C-DAC,Pune : High-Perf. Comp. Frontier Technologies Exploration Group and CMSD, University of Hyderabad, Technology Workshop hyPACK (October 15-18), 2013

TBB Template devide in Three parts.

Basic algorithms:

1.parallel_for:

parallel_for(blocked_range<T>(begin,end,grainsize),body object)

A parallel_for<Range,Body> represents parallel execution of Body over each value in Range. This template function tbb::parallel_for recursively splits the iteration space into chunks and runs each chunk on a separate thread. A blocked_range<T> is a template class provided by the library. It describes a one-dimensional iteration space over type T. begin and end are the limits of the iteration space. grainsize refers to size of each chunk. Body object is an loop body object, in which operator() process a chunk.

2.parallel_reduce:

parallel_reduce(blocked_range<T>(begin,end,grainsize),body object)

A parallel_reduce<Range,Body> performs parallel reduction of Body over each value in Range. This template function can parallelize the loop if iterations are independent. TBB defines parallel_reduce similar to the parallel_for..

3.parallel_scan:

parallel_scan(blocked_range<T>(begin,end,grainsize),body object)

A parallel_scan<Range,Body> computes a parallel prefix or parallel scan. The template function parallel_scan decides whether and when to generate parallel work. parallel_scan better suited for future systems with more than two cores.

Advanced algorithms:

1.parallel_while:

parallel_while<Body>

A parallel_while<Body> performs parallel iteration over items. The processing to be performed on each item is defined by a function object of type Body. The template class tbb::parallel_while can be used if the end of the iteration space is not known in advance, or the loop body may add more iterations to do before the loop exits.

2.parallel_sort:

void parallel_sort(RandomAccessIterator begin,RandomAccessIterator end,const Compare& comp );

A call to parallel_sort(i,j,comp) sorts the sequence [i,j) using the third argument comp to determine relative orderings.

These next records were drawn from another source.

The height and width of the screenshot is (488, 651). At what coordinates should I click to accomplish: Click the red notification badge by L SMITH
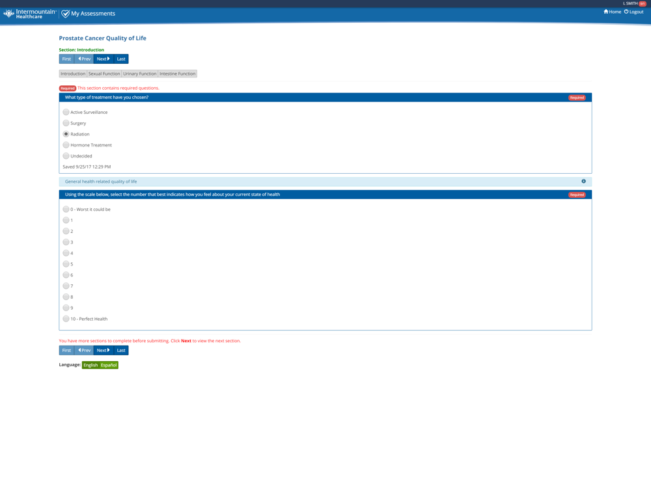[643, 3]
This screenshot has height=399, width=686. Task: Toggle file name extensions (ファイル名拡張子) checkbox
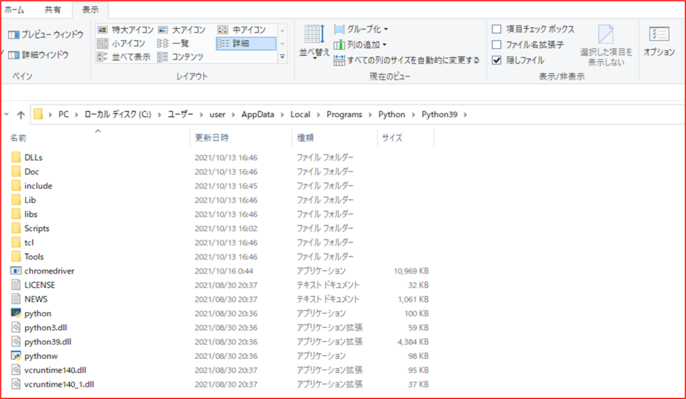coord(496,45)
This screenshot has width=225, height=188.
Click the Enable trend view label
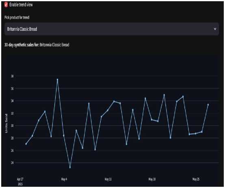click(21, 5)
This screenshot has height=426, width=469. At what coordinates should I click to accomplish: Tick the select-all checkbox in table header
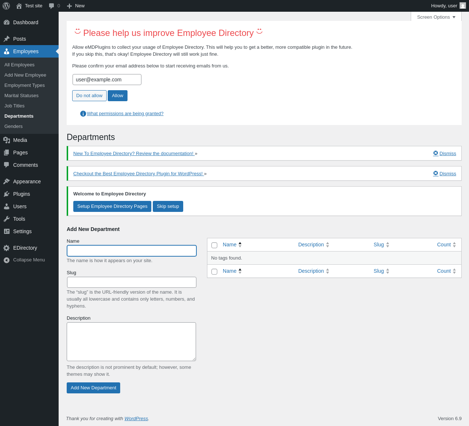[x=214, y=245]
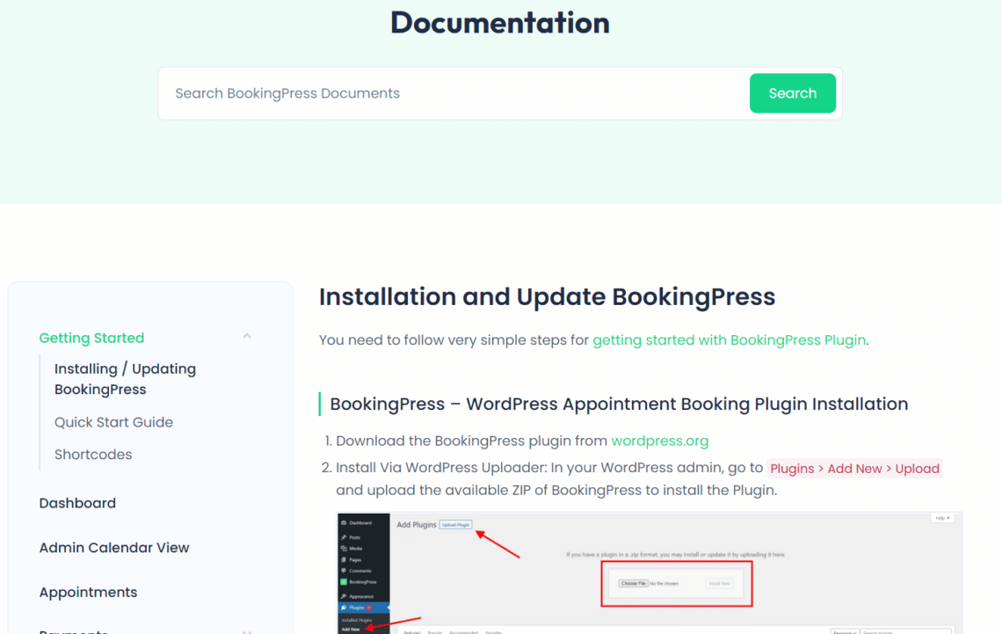This screenshot has height=634, width=1002.
Task: Select the Posts pin icon in the sidebar image
Action: point(344,536)
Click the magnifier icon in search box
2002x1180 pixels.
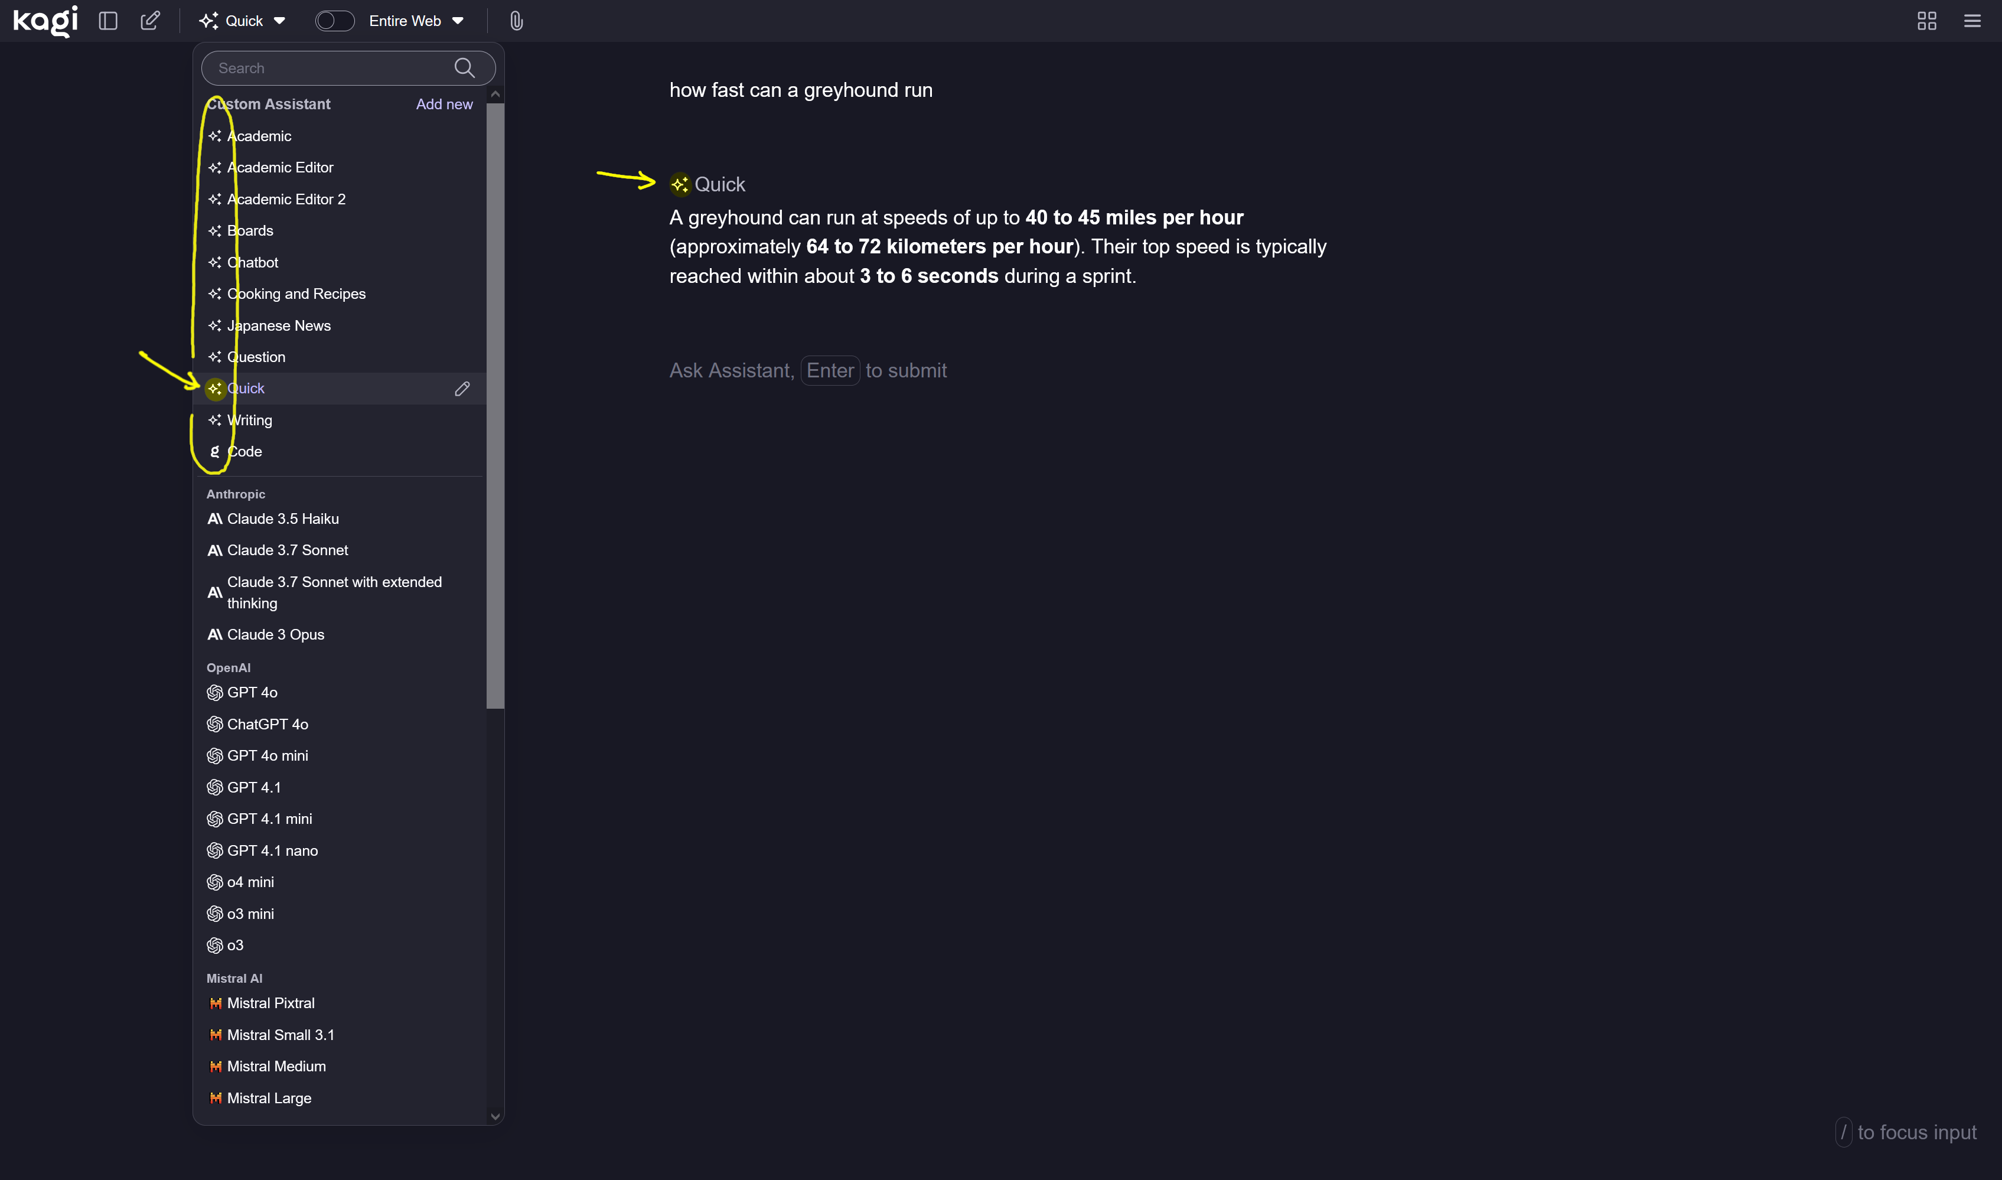(464, 68)
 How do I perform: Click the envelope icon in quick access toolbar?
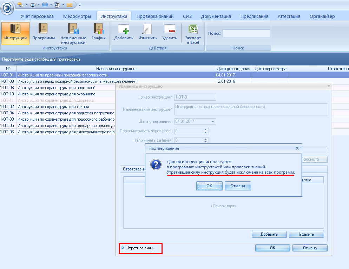(70, 5)
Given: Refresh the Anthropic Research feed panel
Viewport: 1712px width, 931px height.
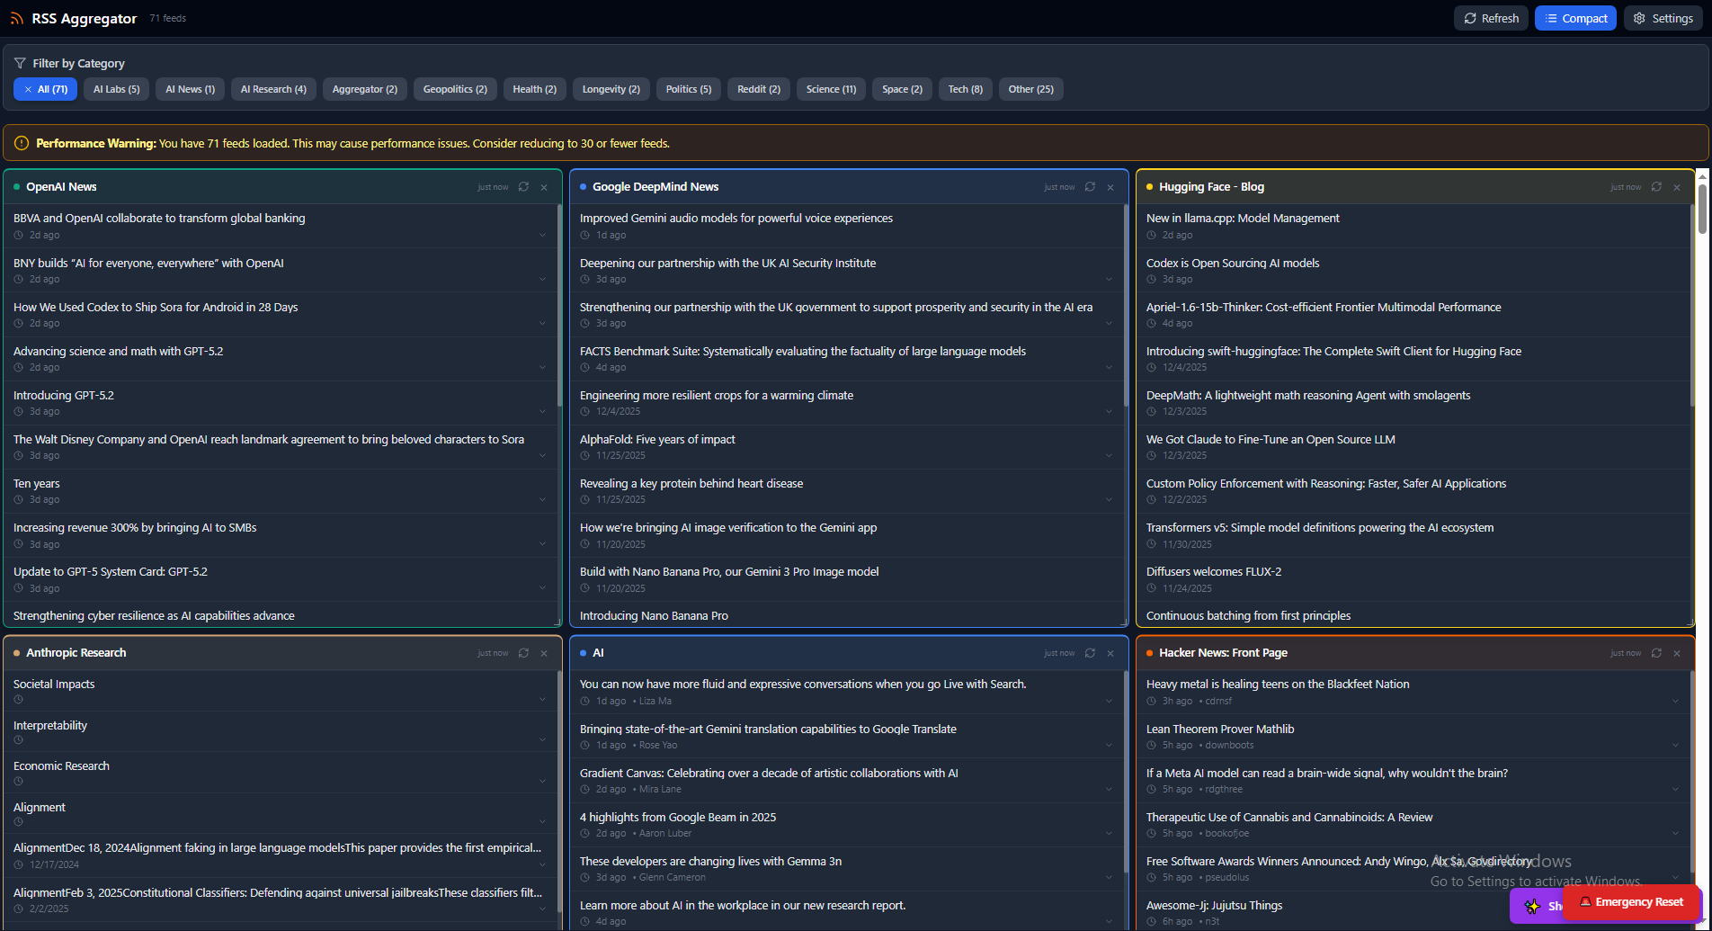Looking at the screenshot, I should coord(524,653).
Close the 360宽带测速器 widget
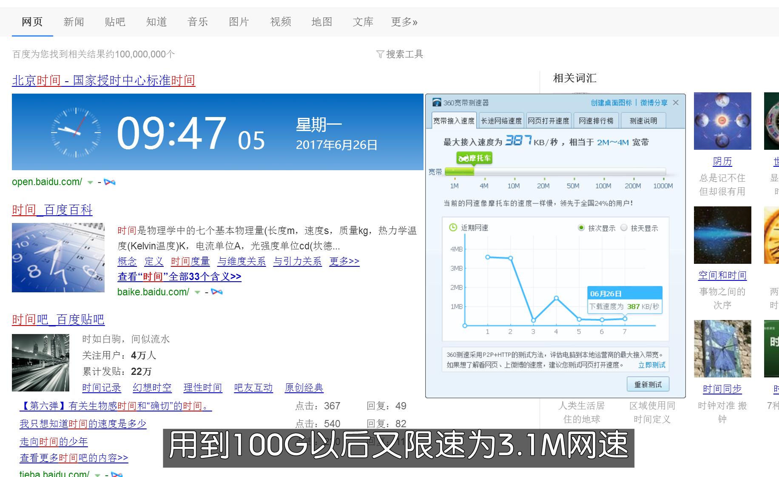 point(676,103)
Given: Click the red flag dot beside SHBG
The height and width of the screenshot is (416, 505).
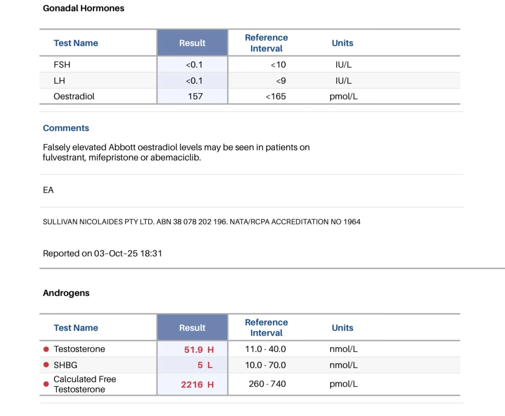Looking at the screenshot, I should pos(46,365).
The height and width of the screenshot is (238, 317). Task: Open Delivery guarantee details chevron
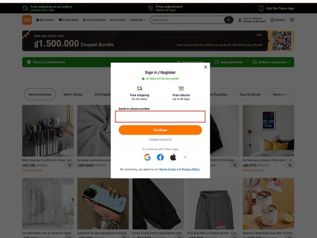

void parallel_sort(RandomAccessIterator begin,RandomAccessIterator end,const Compare& comp );

A call to parallel_sort(i,j) is equivalent to parallel_sort(i,j,std::less<T>). parallel_sort provides an unstable sort of the sequence [begin1,end1). This sort is a comparison sort with an average time complexity O(n log n).

3.Pipeline:

class pipeline;

A pipeline represents the pipelined application of a series of filters to a stream of items. Each filter is parallel or serial.
class filter; A filter represents a filter in a pipeline. A filter is parallel or serial. A parallel filter can process multiple items in parallel and possibly out of order. A serial filter processes items one at a time in the original stream order.

Containers:

1.concurrent_queue:

concurrent_queue<T>

The template class concurrent_queue<T> implements a concurrent queue with values of type T. This is bounded data structure, that permits multiple threads to concurrently push and pop item from the queue.
Pushing is provided by the push method. Pop is carried by blocking and nonblocking methods.
pop_if_present
It is nonblocking, if the queue is empty, it returns anyway.
Pop
This method blocks until it pops a value.

2.concurrent_vector:

concurrent_vector<T>

A concurrent_vector<T> is a dynamically grow able array of items of type T for which it is safe to simultaneously access elements in the vector while growing it.

3.concurrent_hash_map:

concurrent_hash_map<Key,T,HashCompare>

A concurrent_hash_map<Key,T,HashCompare> is a hash table that permits concurrent accesses. The table is a map from a key to a type T. The HashCompare traits type defines how to hash a key and how to compare two keys. A concurrent_hash_map maps keys to values in a way that permits multiple threads to concurrently access values.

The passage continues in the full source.